Man, oh man, Morgen... I am so excited about this one!!! I can't wait to see him progress! So many awesome Greek ideas floating through my head... Wow... *dances around excitedly*

Joan B said...

I love the balance and animation of this fellow and look forward to seeing more of him as he develops.

anioto said...

As a person who is captivated by Ancient Greece and Rome I am extremely excited about this project. I think that the horses in Ancient Greece would generally be sturdy and small, but ancient sculptures show other types of horse as well.
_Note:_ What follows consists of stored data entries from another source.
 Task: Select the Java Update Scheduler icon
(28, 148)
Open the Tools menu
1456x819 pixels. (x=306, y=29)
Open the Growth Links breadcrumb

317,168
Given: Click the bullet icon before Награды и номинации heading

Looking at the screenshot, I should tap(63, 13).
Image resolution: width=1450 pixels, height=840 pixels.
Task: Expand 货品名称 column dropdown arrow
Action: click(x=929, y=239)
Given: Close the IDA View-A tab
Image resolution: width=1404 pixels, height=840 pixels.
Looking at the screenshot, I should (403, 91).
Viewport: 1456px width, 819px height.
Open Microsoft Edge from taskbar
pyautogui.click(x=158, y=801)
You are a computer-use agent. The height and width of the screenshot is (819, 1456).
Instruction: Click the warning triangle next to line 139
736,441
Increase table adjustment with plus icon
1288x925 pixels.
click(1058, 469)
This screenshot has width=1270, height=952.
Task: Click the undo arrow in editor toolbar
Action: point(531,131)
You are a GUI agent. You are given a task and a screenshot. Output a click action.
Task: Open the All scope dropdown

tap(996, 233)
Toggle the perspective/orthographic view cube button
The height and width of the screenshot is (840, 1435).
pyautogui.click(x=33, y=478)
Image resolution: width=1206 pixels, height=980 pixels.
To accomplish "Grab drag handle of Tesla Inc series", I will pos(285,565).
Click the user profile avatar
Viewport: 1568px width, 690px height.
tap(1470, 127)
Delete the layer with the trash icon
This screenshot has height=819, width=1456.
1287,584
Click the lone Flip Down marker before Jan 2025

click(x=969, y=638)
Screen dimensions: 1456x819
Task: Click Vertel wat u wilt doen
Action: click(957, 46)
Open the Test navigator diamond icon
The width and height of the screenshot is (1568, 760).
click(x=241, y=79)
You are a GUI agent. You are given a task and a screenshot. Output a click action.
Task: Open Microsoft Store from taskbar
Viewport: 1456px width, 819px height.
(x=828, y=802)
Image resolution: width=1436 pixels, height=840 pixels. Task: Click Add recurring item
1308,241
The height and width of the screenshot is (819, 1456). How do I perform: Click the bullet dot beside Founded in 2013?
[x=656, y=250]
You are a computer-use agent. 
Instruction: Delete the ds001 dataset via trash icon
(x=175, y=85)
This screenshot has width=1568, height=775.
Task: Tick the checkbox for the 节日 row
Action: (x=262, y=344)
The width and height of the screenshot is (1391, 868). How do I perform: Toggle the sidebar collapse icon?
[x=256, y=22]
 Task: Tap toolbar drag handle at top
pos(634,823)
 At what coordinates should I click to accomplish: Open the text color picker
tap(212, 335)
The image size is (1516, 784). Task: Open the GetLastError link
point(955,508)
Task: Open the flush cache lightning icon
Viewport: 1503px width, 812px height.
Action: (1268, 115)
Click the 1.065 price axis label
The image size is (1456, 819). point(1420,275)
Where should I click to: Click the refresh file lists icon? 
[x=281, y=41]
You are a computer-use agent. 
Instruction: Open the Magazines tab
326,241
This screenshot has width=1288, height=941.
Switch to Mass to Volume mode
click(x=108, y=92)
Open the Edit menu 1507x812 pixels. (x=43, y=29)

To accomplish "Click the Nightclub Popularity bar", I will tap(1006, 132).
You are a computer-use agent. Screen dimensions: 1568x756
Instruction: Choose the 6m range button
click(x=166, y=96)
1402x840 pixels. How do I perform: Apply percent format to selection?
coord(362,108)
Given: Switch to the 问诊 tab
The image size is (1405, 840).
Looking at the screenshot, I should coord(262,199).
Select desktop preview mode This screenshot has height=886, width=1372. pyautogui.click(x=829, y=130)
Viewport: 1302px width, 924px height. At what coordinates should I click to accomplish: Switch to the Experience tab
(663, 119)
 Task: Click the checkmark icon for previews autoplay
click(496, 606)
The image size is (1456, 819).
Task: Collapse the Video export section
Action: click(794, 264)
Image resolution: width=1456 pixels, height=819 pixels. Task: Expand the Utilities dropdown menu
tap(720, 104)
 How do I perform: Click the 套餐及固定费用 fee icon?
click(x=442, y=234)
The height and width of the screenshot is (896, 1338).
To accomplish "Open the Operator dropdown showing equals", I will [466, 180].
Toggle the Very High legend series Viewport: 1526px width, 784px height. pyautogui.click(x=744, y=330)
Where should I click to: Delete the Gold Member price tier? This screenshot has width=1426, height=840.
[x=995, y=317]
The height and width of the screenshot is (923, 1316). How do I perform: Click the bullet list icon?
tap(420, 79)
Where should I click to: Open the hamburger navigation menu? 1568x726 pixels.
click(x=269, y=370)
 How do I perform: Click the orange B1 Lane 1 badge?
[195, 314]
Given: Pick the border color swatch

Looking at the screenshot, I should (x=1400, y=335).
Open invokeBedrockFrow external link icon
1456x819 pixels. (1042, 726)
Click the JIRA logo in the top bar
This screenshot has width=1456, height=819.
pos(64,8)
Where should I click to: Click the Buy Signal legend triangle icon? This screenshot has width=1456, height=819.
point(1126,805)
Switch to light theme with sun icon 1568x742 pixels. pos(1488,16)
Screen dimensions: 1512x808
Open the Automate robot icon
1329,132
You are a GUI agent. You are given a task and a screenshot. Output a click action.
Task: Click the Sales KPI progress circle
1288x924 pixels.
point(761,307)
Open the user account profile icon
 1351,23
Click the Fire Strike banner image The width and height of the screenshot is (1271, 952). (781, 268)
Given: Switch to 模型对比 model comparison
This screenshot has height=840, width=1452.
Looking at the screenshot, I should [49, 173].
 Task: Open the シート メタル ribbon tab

One of them is something between the modern Barb and the Teke. Here is a famous ancient sculpture of Greek origin with a typical body and narrow head of what would then be a prized horse - Jockey of Artemision (circa 150-146 BC) http://upload.wikimedia.org/wikipedia/commons/3/32/NAMA_Jockey_Art%C3%A9mision.jpg

Horses of Saint Mark might also be of interest as they are arguably Lysippos' work. Some evidence suggest that they are of Roman origin though. Still ancient enough to be of interest as they are dated at 400 BC
http://ancientrome.ru/art/artwork/sculp/gr/bronze/bro023.jpg

Of course there are other sculptured examples, but it is such an interesting subject, I might get carried away! Best of luck! I hope to add a Tetradrachm to my collection one day))

Morgen said...

Anioto - I'm also fascinated with "Jockey of Artemision" bronze. & A fascinating contrast between those two indeed!